VPNの利用目的によって重要度が異なりますが、日本と目的の国両方にサーバーがあるサービスを選ぶのがまず第一です。

付随してその他の国も選べる、というところに価値があるかどうかは人それぞれだと思います。

様々な国のコンテンツへのアクセスや、地理的な制限の回避を目的とする場合には、多くの国にサーバーを持つVPNを選ぶことが望ましいですね。

通信速度が十分か確認すること

VPNを使用すると、基本的に通信速度が低下します。

ストリーミングやオンラインゲームなど、高速なインターネット接続を必要とする活動には、通信速度の低下率が低いVPNサービスが適しています。

通信速度の面ではExpressVPNの評判が最も良いため、速度を重視する場合はExpressVPNから検討すると良いでしょう。

セキュリティ強度や、技術はどの程度か知っておくこと

VPNはそれ自体にセキュリティを強化する性質があり、サービスを比較する際にはこれに加えてどのような機能を有しているのかがポイントとなります。
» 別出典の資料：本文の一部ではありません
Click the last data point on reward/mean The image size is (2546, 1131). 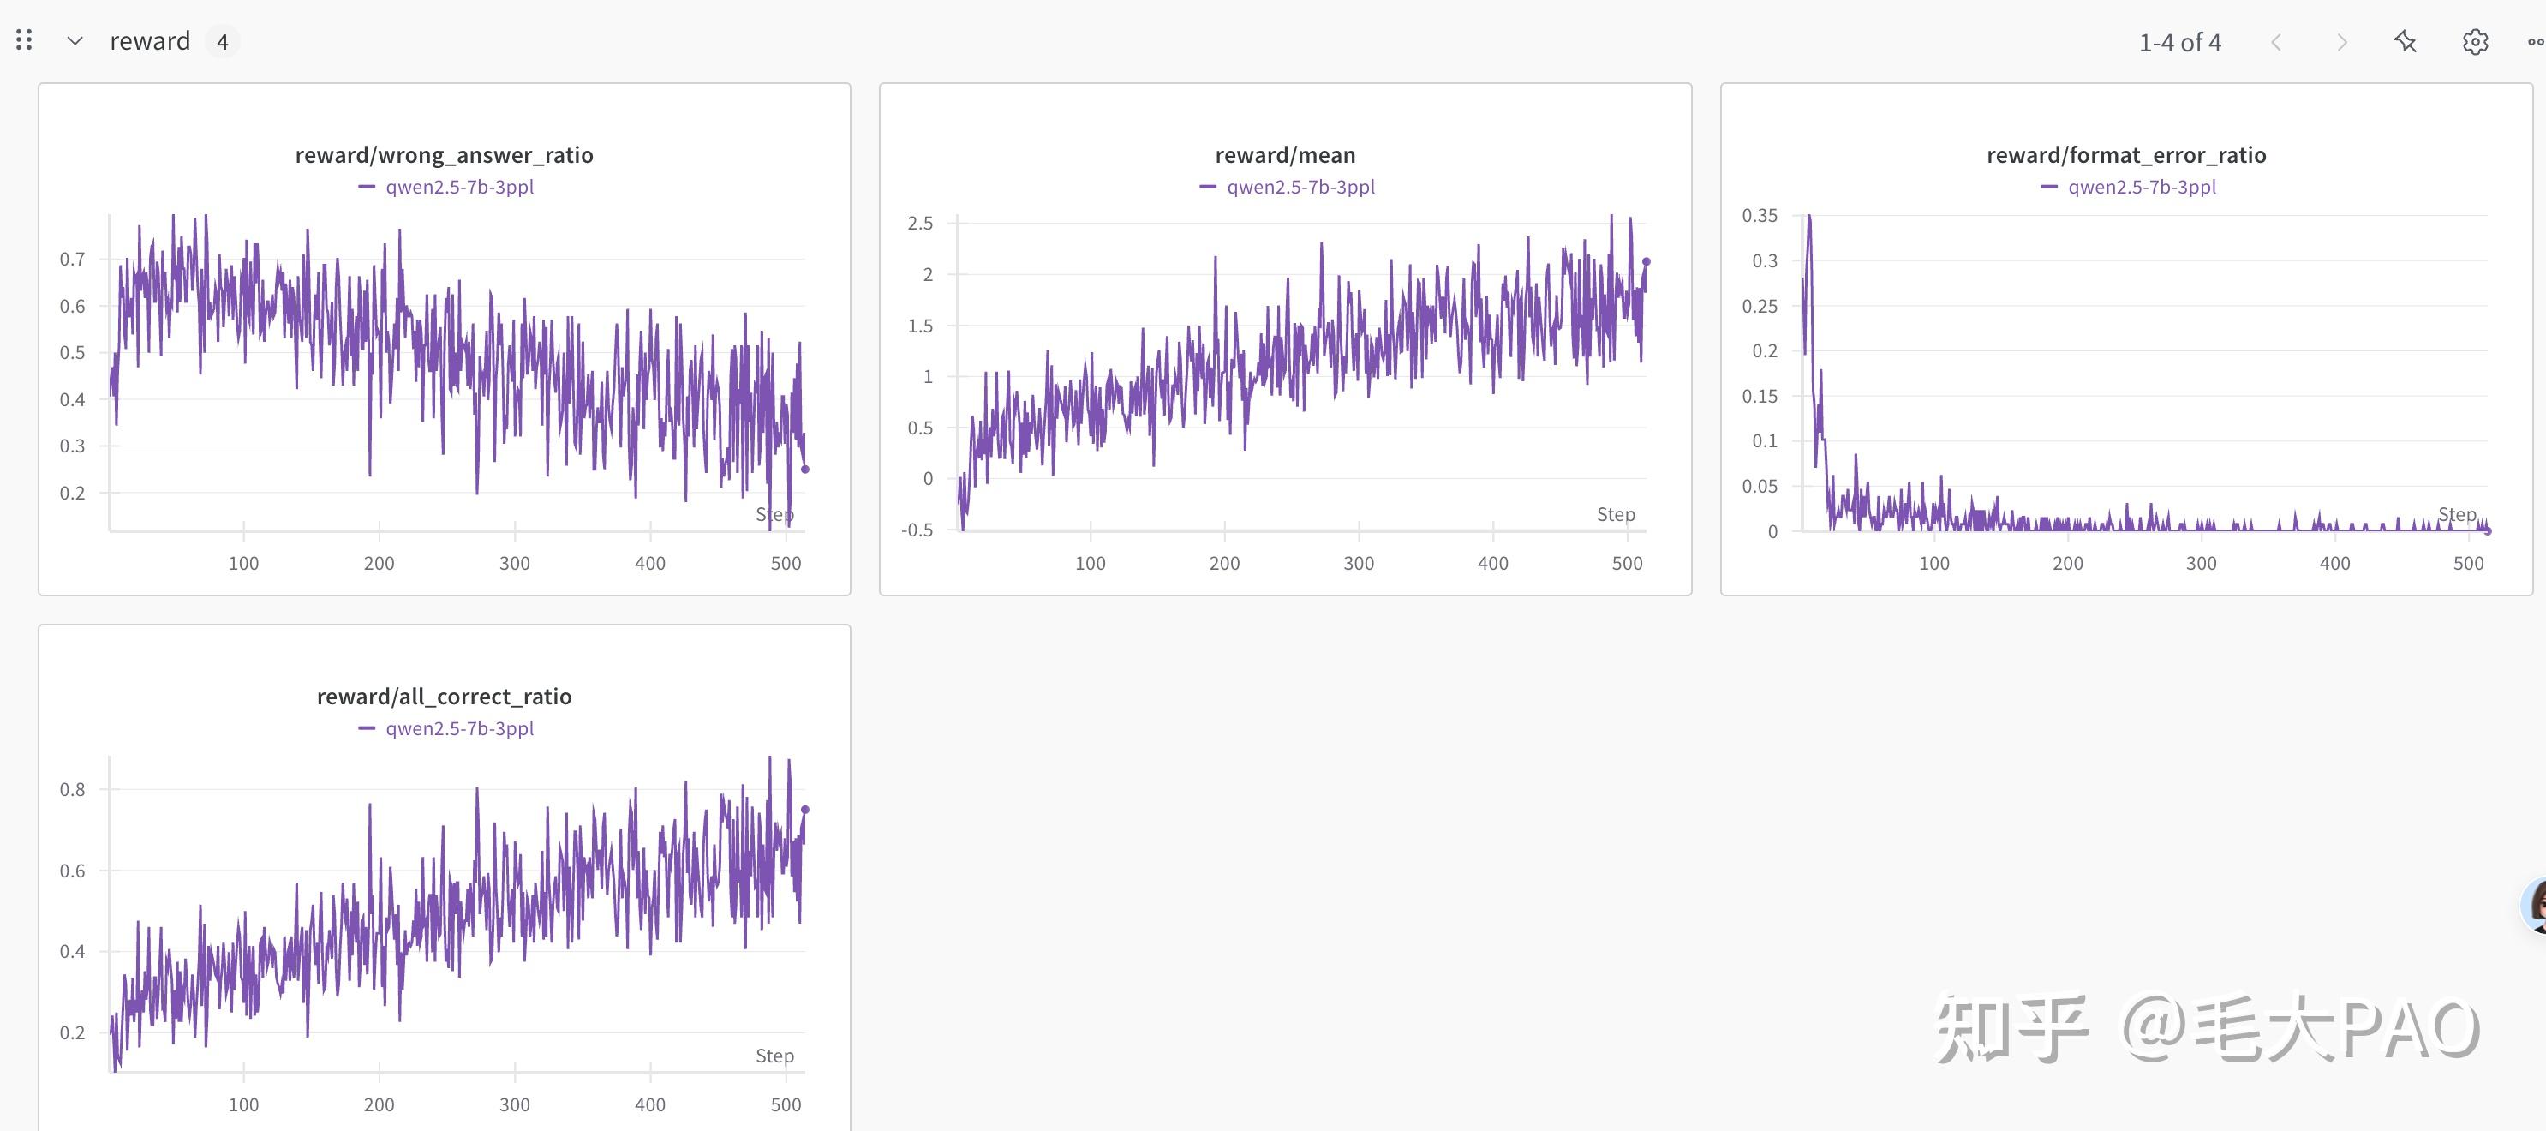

機能が充実しているサービスはそれに伴い価格が上昇する傾向にあります。

自分の用途にとって必要な機能が十分なものを選ぶことでコストを抑えつつ快適にVPNを利用できます。

接続可能台数を知っておくこと

同時に接続できるデバイスの数も、VPN選びの大きな要素です。

複数のデバイスを使用する場合や家族でVPNを共有する場合は、多くのデバイスに対応しているVPNサービスが適しています。

対応言語とサポートの質を気にしておくこと

最後に、VPNサービスの対応言語とサポート体制を確認しましょう。

日本語対応のインターフェースやサポートがあると、利用時の不明点やトラブルに迅速に対応できます。

また、24時間対応のカスタマーサポートがあると、時間帯を問わず安心して利用できます。

VPNを利用する際の注意点

VPNを利用する際には、いくつかの重要な注意点があります。

特に長期契約をする場合には心構えとしても意識するべき部分ですので、確認しておきましょう。

目的に応じてVPNを選ぶこと

大前提として用途に合ったサービスを選んで契約することが大切です。

例えば、海外から日本のサイトにアクセスするためには、日本のサーバーを多く持つVPNが適していますし、オンラインゲームやストリーミングには、高速な通信速度を提供するVPNが必要です。

契約期間によっては大きな出費になるので、あまりコストはかけたくないかもしれませんが、用途に対して十分な性能をもつサービスを契約しないと後々悩まされることになります。

通信速度が低下する場合がある

VPNを使用すると、暗号化処理やサーバー経由の通信により、インターネットの速度が低下することがあります。

さらに、ピークタイムには通信が混みあってしまい、通信速度が十分に出ない場合もあります。

この問題はユーザー側ではどうしようもありません…。

その為、特に高速な通信が必要な用途で使用するのであれば、期待できる速度性能が高いVPNを選ぶことが望ましいです。

また、設置されているサーバー数が多いほどアクセスが分散するため、ピークタイムでも快適に利用できます。

VPNを利用すると回線速度が落ちてしまうことは受け入れて、それを最低限に抑えられるサービスを選ぶことでなるべくこの問題を回避できるように準備する必要があります。

法律や利用規約を確認する

VPNを使用する際には、利用する国の法律や、アクセスするサイトの利用規約を確認しましょう。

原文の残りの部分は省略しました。